Hot US inflation Data Hammers Wall Street Stocks
AFP/APP
London: Wall Street stocks slumped on Wednesday after data showed US consumer inflation continued to accelerate last month, reducing the chances of an early interest rate cut from the Federal Reserve.
The annual consumer price index (CPI) came in at 3.5 percent in March, up 0.3 percentage points from February, the Labor Department said. A widely-watched “core” inflation measure excluding volatile food and energy prices rose at an annual rate of 3.8 percent.
The month-on-month gains of 0.4 percent for headline and core inflation also came in higher than expected by economists.
“US CPI came in hotter than expected at +0.4 percent month-on-month, sending traders to exit bets on a June rate cut and dump stocks,” said Neil Wilson, chief market analyst at Finalto.
The blue-chip Dow fell 1.2 percent in late morning trading, while the broader S&P 500 and the tech-heavy Nasdaq Composite were down around 1.0 percent.
The yields on US government debt jumped as did the dollar, including sending the yen to a new 34-year low of more than 152 to the greenback.
“The immediate aftermath of the CPI report has been a bloodbath,” said Kathleen Brooks, research director at XTB online brokerage.
European equities, which turned negative after the US inflation data, rallied to end the day with modest gains in most markets.
At the start of this year, investors had expected the Fed to make six rate cuts of 0.25 percentage points this year. Those expectations have steadily dropped.
“The market has once again recalibrated US rate cut expectations, and the verdict is that that first rate cut may not come until November,” said Brooks.
“The market is now pricing in less than two rate cuts from the Fed for this year.”
Brooks noted that Fed Chair Jerome Powell called the recent higher than expected inflation rates “bumps along the road.”.
“After March’s higher than expected inflation reading, this looks less like a bump in the road and more of a pathway towards higher for longer inflation and higher for longer interest rates,” she said.

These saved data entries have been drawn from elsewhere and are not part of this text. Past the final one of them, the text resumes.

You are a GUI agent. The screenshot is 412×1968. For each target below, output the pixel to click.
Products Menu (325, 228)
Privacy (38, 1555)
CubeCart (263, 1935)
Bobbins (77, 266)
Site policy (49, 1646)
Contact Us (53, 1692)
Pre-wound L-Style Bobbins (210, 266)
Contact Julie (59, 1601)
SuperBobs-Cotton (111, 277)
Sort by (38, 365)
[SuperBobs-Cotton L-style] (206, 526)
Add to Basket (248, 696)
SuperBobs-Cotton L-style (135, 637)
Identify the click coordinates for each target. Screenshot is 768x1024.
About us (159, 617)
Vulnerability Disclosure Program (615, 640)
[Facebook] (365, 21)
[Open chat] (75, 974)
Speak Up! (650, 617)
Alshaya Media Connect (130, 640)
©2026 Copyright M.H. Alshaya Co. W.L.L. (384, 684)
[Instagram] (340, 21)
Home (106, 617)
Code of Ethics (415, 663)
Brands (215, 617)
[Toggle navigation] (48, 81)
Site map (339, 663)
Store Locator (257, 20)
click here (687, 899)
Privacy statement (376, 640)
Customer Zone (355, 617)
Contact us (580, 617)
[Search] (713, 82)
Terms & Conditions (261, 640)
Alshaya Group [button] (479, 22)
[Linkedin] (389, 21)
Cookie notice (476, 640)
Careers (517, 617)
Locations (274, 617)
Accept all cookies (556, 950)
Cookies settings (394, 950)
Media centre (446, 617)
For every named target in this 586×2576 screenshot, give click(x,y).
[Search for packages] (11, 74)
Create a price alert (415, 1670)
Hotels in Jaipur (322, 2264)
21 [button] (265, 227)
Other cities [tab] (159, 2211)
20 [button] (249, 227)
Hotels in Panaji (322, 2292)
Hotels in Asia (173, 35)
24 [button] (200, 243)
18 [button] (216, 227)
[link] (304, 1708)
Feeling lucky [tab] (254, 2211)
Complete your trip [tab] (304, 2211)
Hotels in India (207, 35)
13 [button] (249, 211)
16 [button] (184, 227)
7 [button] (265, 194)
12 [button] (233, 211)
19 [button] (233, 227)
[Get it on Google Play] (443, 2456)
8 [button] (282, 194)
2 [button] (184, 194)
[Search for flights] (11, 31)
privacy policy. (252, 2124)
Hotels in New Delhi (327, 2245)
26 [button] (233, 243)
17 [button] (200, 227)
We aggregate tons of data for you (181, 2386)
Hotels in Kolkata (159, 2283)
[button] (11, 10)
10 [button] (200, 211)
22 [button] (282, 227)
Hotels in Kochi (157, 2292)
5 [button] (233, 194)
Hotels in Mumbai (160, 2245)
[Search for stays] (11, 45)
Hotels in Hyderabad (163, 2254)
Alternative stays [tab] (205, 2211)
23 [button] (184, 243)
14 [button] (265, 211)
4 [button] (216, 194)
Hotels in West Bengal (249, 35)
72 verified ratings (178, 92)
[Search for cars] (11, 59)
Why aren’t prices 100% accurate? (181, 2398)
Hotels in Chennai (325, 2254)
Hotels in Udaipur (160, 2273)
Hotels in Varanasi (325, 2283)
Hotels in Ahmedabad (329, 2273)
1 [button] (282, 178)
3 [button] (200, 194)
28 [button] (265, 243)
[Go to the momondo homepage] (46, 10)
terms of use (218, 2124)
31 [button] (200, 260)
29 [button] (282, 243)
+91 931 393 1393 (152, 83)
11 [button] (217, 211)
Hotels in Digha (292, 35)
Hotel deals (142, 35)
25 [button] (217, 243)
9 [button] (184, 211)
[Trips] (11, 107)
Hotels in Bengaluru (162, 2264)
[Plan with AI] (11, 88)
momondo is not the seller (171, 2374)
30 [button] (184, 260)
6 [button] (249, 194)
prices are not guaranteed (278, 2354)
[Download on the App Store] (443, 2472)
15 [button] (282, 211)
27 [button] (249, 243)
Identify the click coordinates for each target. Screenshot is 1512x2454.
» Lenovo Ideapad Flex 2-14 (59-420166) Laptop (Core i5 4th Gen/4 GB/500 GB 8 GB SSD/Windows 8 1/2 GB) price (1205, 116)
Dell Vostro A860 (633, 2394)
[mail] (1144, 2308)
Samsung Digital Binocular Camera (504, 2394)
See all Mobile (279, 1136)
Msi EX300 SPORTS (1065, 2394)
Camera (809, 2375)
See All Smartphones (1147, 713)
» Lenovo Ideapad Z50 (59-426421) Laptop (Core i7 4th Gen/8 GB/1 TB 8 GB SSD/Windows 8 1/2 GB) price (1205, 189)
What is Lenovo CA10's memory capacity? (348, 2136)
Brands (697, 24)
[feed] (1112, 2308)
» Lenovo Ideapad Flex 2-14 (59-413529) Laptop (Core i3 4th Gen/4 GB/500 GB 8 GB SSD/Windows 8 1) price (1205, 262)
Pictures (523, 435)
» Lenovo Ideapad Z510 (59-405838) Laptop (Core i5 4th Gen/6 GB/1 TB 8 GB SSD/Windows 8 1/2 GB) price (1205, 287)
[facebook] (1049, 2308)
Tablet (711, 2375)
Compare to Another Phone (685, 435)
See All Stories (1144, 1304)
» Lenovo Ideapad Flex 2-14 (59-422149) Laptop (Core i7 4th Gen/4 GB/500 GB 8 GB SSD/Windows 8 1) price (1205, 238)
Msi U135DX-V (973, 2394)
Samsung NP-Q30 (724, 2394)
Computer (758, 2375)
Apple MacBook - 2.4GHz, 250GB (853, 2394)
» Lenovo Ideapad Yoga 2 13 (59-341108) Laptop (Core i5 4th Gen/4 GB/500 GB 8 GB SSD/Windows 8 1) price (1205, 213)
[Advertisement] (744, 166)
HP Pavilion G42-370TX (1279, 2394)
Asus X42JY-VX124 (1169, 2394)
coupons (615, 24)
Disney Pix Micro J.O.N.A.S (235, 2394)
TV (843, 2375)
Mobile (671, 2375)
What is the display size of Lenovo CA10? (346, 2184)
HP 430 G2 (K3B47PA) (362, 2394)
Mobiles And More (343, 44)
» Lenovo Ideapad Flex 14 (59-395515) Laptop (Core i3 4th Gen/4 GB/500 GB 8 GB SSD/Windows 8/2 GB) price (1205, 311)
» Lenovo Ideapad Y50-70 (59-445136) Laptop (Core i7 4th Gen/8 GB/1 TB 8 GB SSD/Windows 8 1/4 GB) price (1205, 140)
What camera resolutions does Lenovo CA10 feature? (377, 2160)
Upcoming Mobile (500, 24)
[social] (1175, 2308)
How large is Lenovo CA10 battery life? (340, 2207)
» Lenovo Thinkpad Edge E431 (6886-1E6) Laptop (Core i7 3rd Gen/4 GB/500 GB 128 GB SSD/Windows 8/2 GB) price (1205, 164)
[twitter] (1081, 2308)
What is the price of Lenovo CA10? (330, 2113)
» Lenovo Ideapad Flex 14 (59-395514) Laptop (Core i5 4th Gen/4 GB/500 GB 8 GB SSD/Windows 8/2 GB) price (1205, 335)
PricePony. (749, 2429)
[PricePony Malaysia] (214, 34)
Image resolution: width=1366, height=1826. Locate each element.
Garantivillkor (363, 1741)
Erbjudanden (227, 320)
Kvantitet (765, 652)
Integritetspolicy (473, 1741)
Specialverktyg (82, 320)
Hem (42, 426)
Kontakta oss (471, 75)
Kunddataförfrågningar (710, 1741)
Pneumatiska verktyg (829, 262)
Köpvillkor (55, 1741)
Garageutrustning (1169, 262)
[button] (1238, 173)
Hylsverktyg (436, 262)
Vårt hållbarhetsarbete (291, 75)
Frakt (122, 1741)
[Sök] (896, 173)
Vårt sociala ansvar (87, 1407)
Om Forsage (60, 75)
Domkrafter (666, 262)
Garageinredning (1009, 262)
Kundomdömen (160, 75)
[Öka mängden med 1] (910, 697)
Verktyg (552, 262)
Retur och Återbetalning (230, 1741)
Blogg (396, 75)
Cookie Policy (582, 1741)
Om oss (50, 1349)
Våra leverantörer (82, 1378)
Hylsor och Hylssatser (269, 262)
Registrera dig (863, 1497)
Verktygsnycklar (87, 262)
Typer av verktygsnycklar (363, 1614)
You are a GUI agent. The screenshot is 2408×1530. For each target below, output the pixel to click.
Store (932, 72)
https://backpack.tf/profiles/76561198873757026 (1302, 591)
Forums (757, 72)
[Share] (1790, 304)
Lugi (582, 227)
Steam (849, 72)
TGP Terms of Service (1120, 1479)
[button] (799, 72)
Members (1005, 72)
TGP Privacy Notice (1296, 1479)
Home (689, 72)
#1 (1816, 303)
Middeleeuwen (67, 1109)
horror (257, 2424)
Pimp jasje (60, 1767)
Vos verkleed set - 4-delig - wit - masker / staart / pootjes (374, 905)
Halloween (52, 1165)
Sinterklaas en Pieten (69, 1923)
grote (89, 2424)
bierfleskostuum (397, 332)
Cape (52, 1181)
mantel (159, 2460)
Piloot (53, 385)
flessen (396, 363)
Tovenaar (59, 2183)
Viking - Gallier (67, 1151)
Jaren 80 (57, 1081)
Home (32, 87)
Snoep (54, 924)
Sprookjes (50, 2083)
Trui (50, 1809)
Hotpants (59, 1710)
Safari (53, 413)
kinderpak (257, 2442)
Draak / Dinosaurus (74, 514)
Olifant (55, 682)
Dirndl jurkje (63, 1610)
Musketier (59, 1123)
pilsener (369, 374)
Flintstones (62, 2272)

Some observers have suggested that no rate cuts could be the price to pay for economic health and strong earnings. The US corporate earnings season begins later this week.
The European Central Bank, buoyed by slowing inflation, is expected to keep eurozone borrowing costs on hold one last time Thursday while laying the groundwork for a first interest rate cut in June.
Asian traders on Wednesday shrugged off a decision by Fitch to downgrade China’s sovereign credit outlook to negative based on increased risks to the country’s public finances.
Hong Kong surged 1.9 percent, boosted by a rally in tech firms, including Tencent, after Chinese authorities approved a number of overseas online games.